As many expected, Facebook CEO Mark Zuckerberg unveiled a new messaging system at a San Francisco event today, but be careful before calling it "e-mail."
"We don't think a modern messaging system is going to be e-mail," Zuckerberg said.
Zuckerberg said current e-mail systems, which require "subject" lines and other formalities, have too much "weight and friction."
Facebook's new system takes the speed and ease of real time instant messaging and chat applications, but stores the conversation history and presents messages in a manner similar to an e-mail service.
As part of the new service, which will initially be invitation-only, Facebook users will receive an @Facebook.com e-mail address.

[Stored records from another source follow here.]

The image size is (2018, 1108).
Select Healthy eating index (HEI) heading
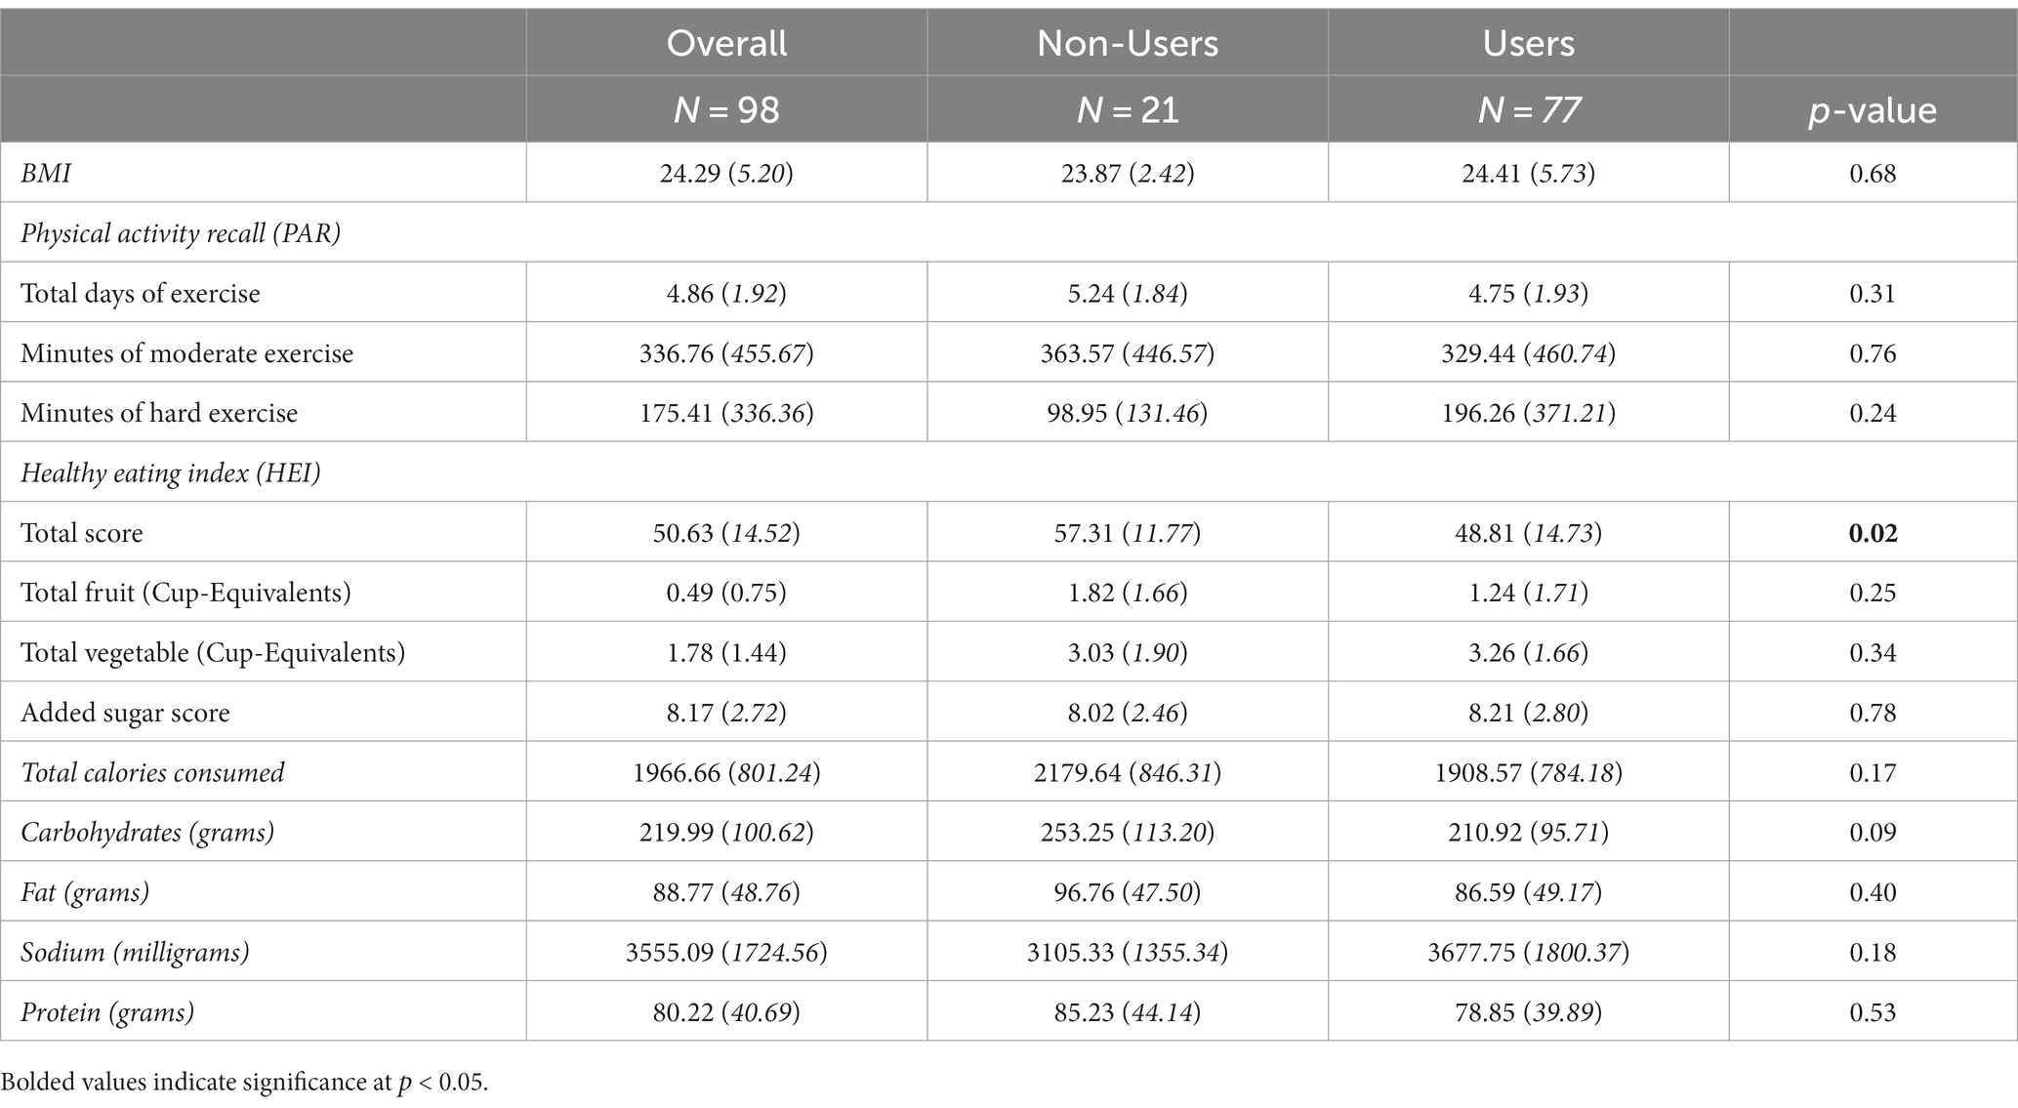[x=171, y=473]
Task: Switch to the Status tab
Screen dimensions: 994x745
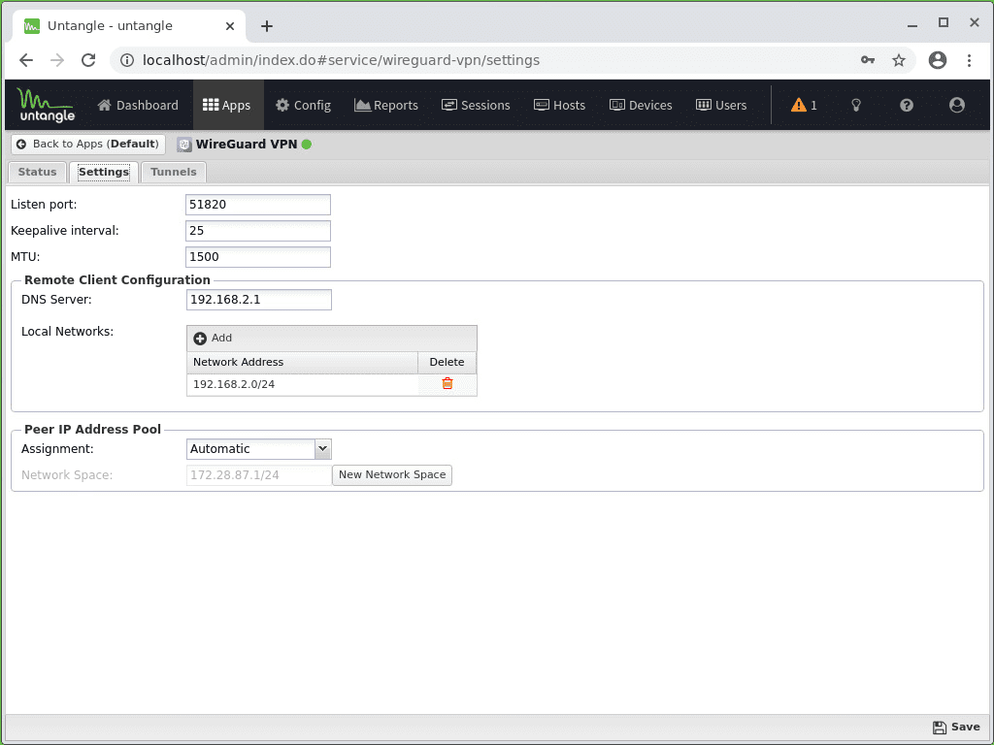Action: pos(37,172)
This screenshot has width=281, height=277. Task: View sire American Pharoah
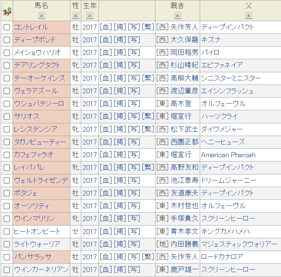[228, 155]
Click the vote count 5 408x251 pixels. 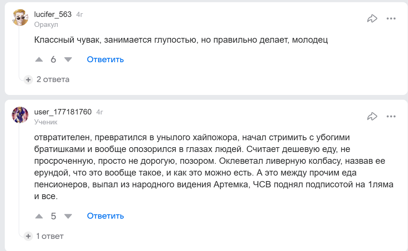click(53, 216)
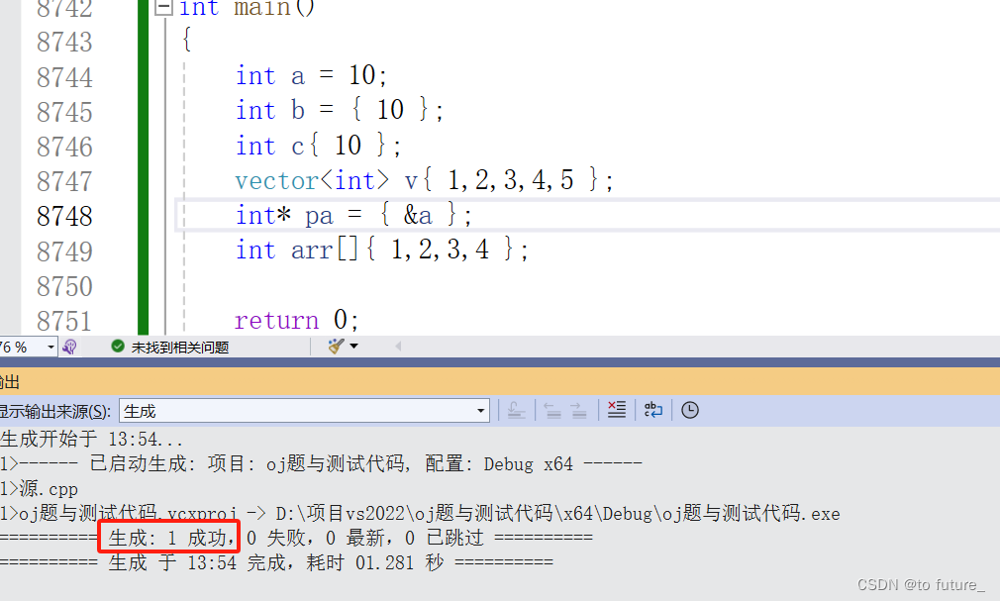Image resolution: width=1000 pixels, height=601 pixels.
Task: Go to previous message in Output toolbar
Action: click(x=551, y=410)
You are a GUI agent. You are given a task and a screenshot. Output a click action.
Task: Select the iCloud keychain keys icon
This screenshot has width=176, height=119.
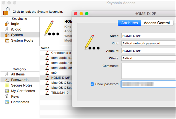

But Zuckerberg emphasized that the new application is much more than e-mail.
"This is not an e-mail killer, this is a messaging system that includes e-mail as one part of it," he said.
Zuckerberg said about 350 million Facebook members (out of the site's total population of 500 million members) use the current messaging features on Facebook. In total, he said, the site's users generate about 4 million private messages a day. The new system is meant to capitalize on that quickly growing aspect of the social networking service.
Taking its cue from high school students who already favor text messaging and Facebook chats over e-mail, Zuckerberg said the new service will be faster, more personalized and will encompass all kinds of communication enabled by Facebook (such as instant messages, text messages and Facebook messages).
Andrew Bosworth, a Facebook director of engineering who joined Zuckerberg for the announcement, said the new messaging service offers a three-tiered approach to e-mail inboxes.
At the top of the system is a "social inbox," which culls messages from Facebook friends only or friends of friends. A second inbox stores messages that are less important, but still valuable (for example, alumni newsletters, airfare alerts, messages from acquaintances and other kinds of correspondence). The third box is for junk mail.
Bosworth said friends and organizations who are not on Facebook will still be able to send Facebook users mail through their @Facebook.com accounts, but users will have the flexibility to restrict all mail to friends or friends of friends only (and have extraneous e-mail bounce out of the system).
He also said Facebook users can manually adjust their mail settings so that non-Facebook friends can still send messages to their social inboxes. Users can block specific Facebook friends or friends of friends from sending e-mail to their social inbox.
"We don't expect anyone to wake up tomorrow and say 'I'm going to shut down my Yahoo mail account or Gmail account and switch exclusively to Facebook,'" Zuckerberg said. But he added that over the next few months or couple of years, more people might choose to communicate through Facebook e-mail because it's a simpler and faster application.
David Hallerman, an analyst with eMarketer, said he doesn't see Facebook replacing Gmail or other popular e-mail services.
"It's not going to be an alternative, it's going to be an add on," he said. "The trend for years now is for people to have multiple e-mail accounts for different uses and different purposes."